Seismic Shift in the 'Gig Economy' Landscape as UK Supreme Court rules on Status of Uber Drivers
The UK Supreme Court has handed down a landmark judgment in relation to the status of Uber drivers. The judgment has the potential to dramatically alter the manner in which the law has classified workers operating in the 'gig economy'.
The first two decades of the 21st century has seen a significant acceleration in the move away from traditional, stable and permanent employment towards the use of temporary, freelance or self-employed individuals. A Gallup poll in the US suggested that 36% of workers there were involved in the gig economy in 2018.
These people tend not to be classed as "employees" or "workers" for the purposes of employment legislation and have vastly diminished rights and legal security. That fact has become a matter of increasing concern to trade unions, government and the EU Commission. Attempts have been made to introduce legislation on the subject in Ireland, albeit without significant success to date.
The UK Supreme Court has now been compelled to wade into the fray and has handed down judgment in the case of Uber BV v Aslam,  UKSC 5.
The judgment notes that there were 30,000 Uber drivers in London at the time of the original employment tribunal hearing in the case in 2016. A number of those drivers claimed against Uber demanding rights under minimum wage legislation, working time regulations (in relation to holiday entitlements) and protection when engaging in whistleblowing. The relevant laws afforded these rights to "workers" or individuals employed under contracts of employment or equivalent contracts.
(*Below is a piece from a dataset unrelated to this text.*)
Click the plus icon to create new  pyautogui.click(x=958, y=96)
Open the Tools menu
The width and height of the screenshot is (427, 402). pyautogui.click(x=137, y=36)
The question then arose as to whether or not the Uber drivers were "workers" employed under such contracts. Legal and HR professionals will be familiar with previous cases in which courts have decided on such questions by reference to the degree of control that the alleged "employer" had over the alleged "worker" or employee. That question of control arose yet again in the Uber case with the court stating as follows:
"In many cases it is not in dispute that the claimant is doing work or performing services personally for another person but there is an issue as to whether that person is to be classified as the claimant’s employer or as a client or customer of the claimant. The situation in the present case is different in that there are three parties involved: Uber, drivers and passengers. But the focus must still be on the nature of the relationship between drivers and Uber. The principal relevance of the involvement of third parties (i.e. passengers) is the need to consider the relative degree of control exercised by Uber and drivers respectively over the service provided to them. A particularly important consideration is who determines the price charged to the passenger. More generally, it is necessary to consider who is responsible for defining and delivering the service provided to passengers. A further and related factor is the extent to which the arrangements with passengers afford drivers the potential to market their own services and develop their own independent business.
In all these respects, the findings of the employment tribunal justified its conclusion that, although free to choose when and where they worked, at times when they are working drivers work for and under contracts with Uber (and, specifically, Uber London)."
On that basis, the Court went on to conclude that Uber drivers in London were "workers" employed by the company and were, for that reason, protected by employment legislation.
Commenting on the judgment, the General Secretary of the App Drivers & Couriers Union, James Farrar, said "this ruling will fundamentally re-order the gig economy and bring an end to rife exploitation of workers by means of algorithmic and contract trickery." One suspects, however, that the decision may simply be the latest twist in a legal debate regarding the classification of workers that has endured for the last 70 years or more and will continue for many more years to come.